Configure MQTT dataflow endpoints

Important

Azure IoT Operations Preview – enabled by Azure Arc is currently in preview. You shouldn't use this preview software in production environments.

You'll need to deploy a new Azure IoT Operations installation when a generally available release is made available. You won't be able to upgrade a preview installation.

See the Supplemental Terms of Use for Microsoft Azure Previews for legal terms that apply to Azure features that are in beta, preview, or otherwise not yet released into general availability.

MQTT dataflow endpoints are used for MQTT sources and destinations. You can configure the endpoint settings, Transport Layer Security (TLS), authentication, and other settings.

Prerequisites

Azure IoT Operations local MQTT broker

Azure IoT Operations provides a built-in local MQTT broker that you can use with dataflows. You can use the MQTT broker as a source to receive messages from other systems or as a destination to send messages to other systems.

Default endpoint

When you deploy Azure IoT Operations, an MQTT broker dataflow endpoint named "default" is created with default settings. You can use this endpoint as a source or destination for dataflows.

Important

The default endpoint must always be used as either the source or destination in every dataflow. To learn more about, see Dataflows must use local MQTT broker endpoint.

== == ==

◆ **To be done**
1. In the text on MQTT dataflow endpoints, what name is given to the MQTT broker dataflow endpoint that is created when Azure IoT Operations is deployed?
2. Extend the text on configuring MQTT dataflow endpoints, starting after its last sentence.
The material that comes after this text is separate from it.

◆ **Source excerpt**
== == ==

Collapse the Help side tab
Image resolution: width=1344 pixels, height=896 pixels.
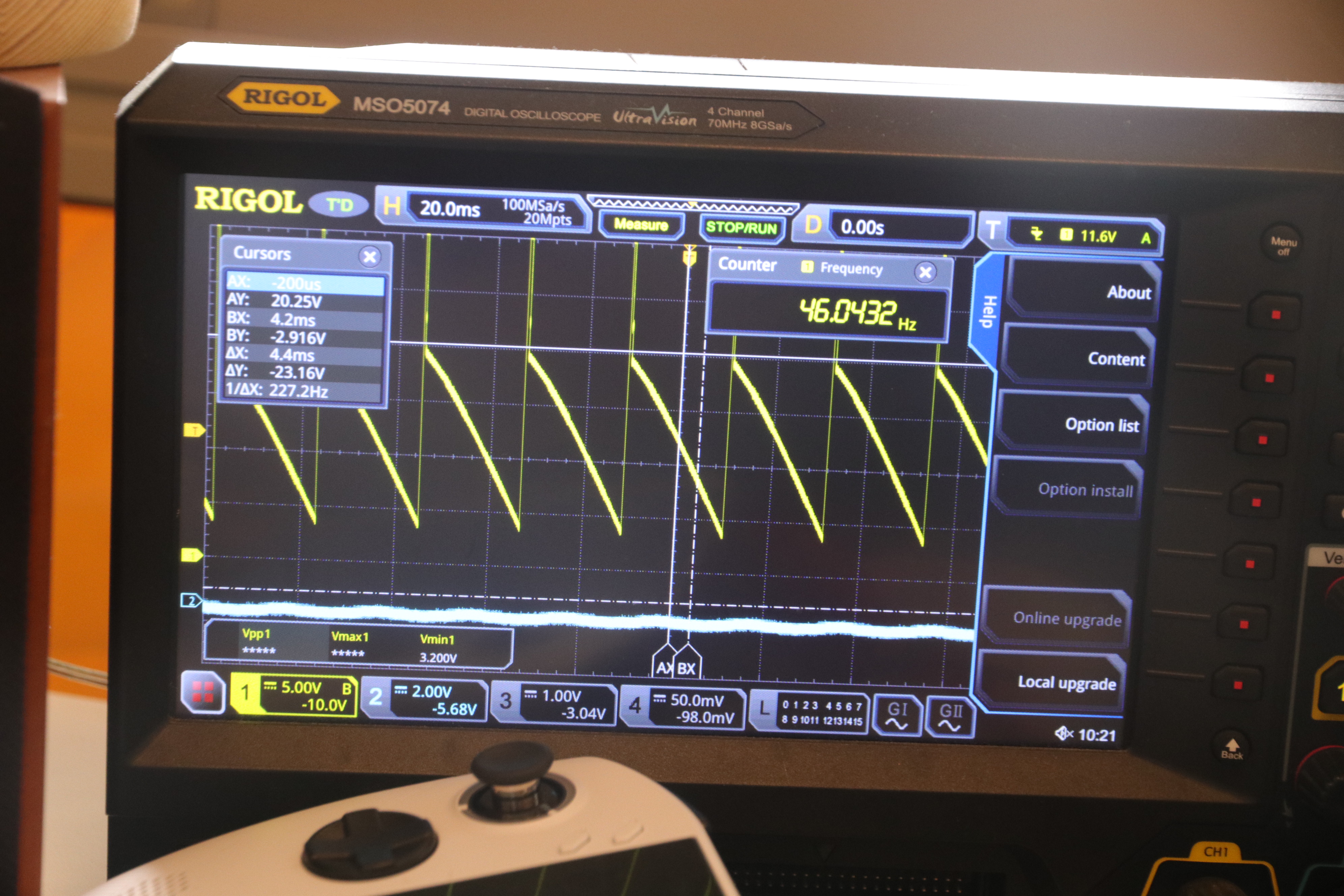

== == ==

◆ **Answers provided**
1. It is named "default".

2.
The default endpoint uses the following settings:

Caution

Don't delete the default endpoint. If you delete the default endpoint, you must recreate it with the same settings.

To view or edit the default MQTT broker endpoint settings:

  1. In the operations experience, select the Dataflow endpoints.

  2. Select the default endpoint to view or edit the settings.

    Screenshot using operations experience to view the default MQTT dataflow endpoint.

Create new endpoint

You can also create new local MQTT broker endpoints with custom settings. For example, you can create a new MQTT broker endpoint using a different port, authentication, or authorization settings. However, you must still always use the default endpoint as either the source or destination in every dataflow, even if you create new endpoints.

  1. In the operations experience, select the Dataflow endpoints.

  2. Under Create new dataflow endpoint, select Azure IoT Operations Local MQTT > New.

    Screenshot using operations experience to create a new local MQTT dataflow endpoint.

    Enter the following settings for the endpoint:

    Setting Description
    Name The name of the dataflow endpoint.
    Host The hostname and port of the MQTT broker. Use the format <hostname>:<port>
    Authentication method The method used for authentication. Choose Service account token, or X509 certificate
    Service audience The audience for the service account token. Required if using Service account token.
    X509 client certificate The X.509 client certificate used for authentication. Required if using X509 certificate.
    X509 client key The private key corresponding to the X.509 client certificate. Required if using X509 certificate.
    X509 intermediate certificates The intermediate certificates for the X.509 client certificate chain. Required if using X509 certificate.

Azure Event Grid

Azure Event Grid provides a fully managed MQTT broker that works with Azure IoT Operations dataflows. To configure an Azure Event Grid MQTT broker endpoint, we recommend that you use managed identity for authentication.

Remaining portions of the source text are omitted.